The population density in China is 130
people per sq km. This population, however, is unevenly
distributed. Along the densely populated east coast there
are more than 400 people per sq km; in the central areas,
over 200; and in the sparsely populated plateaus in the west
there are less than 10 people per sq
km.
When New China was founded in
1949, China had a population of 541.67 million. Owing to
China’s stable society, rapid production development,
improvement of medical and health conditions, insufficient
awareness of the importance of population growth control and
shortage of experience, the population grew rapidly,
reaching 806.71 million in 1969. In the early 1970s, the
Chinese government realized that the over-rapid population
growth was harmful to economic and social development, and
would cause great difficulties in the fields of employment,
housing, communications and medical care; and that if China
could not effectively check the over-rapid population
growth, and alleviate the tremendous pressure that the
population growth was exerting on land, forests and water
resources, the worsening of the ecology and the environment
in the coming decades would be disastrous, thus endangering
the necessary conditions for the survival of humanity, and
sustainable social and economic development.

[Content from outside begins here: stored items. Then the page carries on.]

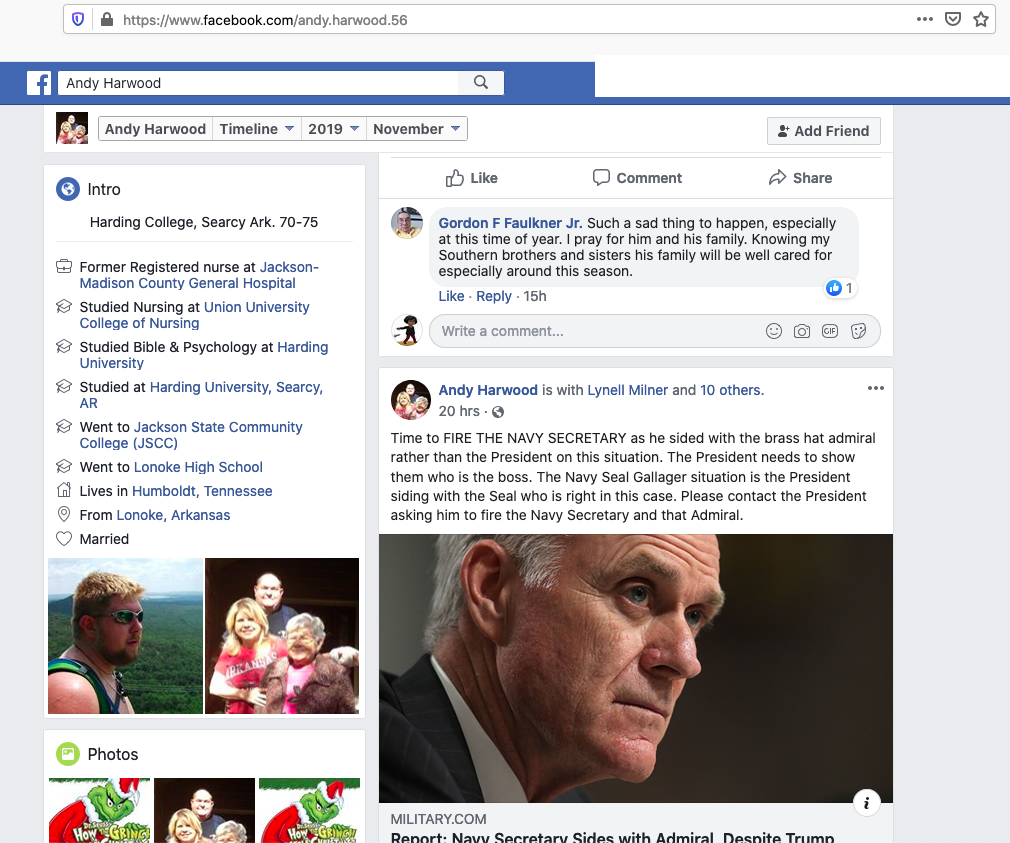Image resolution: width=1010 pixels, height=843 pixels.
Task: Expand the Timeline dropdown
Action: [256, 129]
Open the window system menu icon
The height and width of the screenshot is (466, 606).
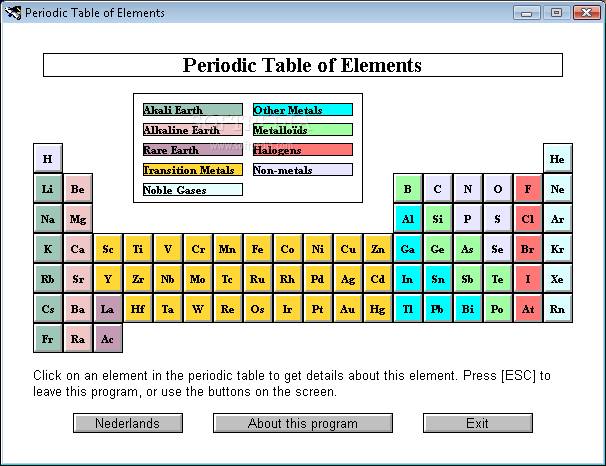13,13
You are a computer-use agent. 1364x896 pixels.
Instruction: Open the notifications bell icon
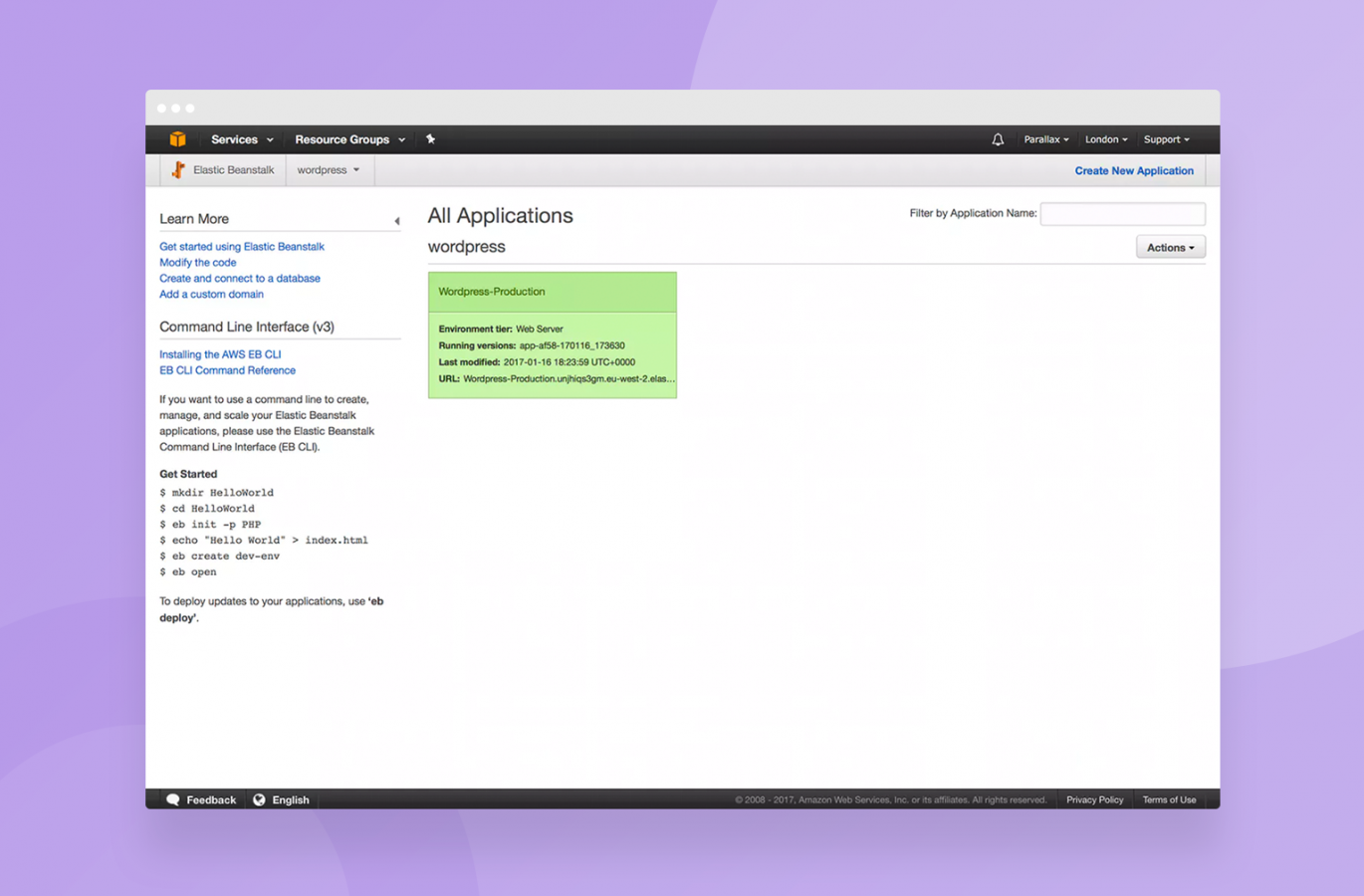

Then the
Chinese government began implementing a family planning,
population control and population quality improvement policy
in accordance with China’s basic conditions of being a
large country with a poor economic foundation, a large
population and little cultivated land, so as to promote the
coordinated development of the economy, society, resources
and environment. Since then birth rates have steadily
declined year by year. China’s birth rate dropped from
34.11 per thousand in 1969 to 15.23 per thousand at the end
of 1999; and the natural growth rate decreased from 26.08
per thousand to 8.77 per thousand, thus basically realizing
a change in the population reproduction type to one
characterized by low-birth, low-death and low-increase rates.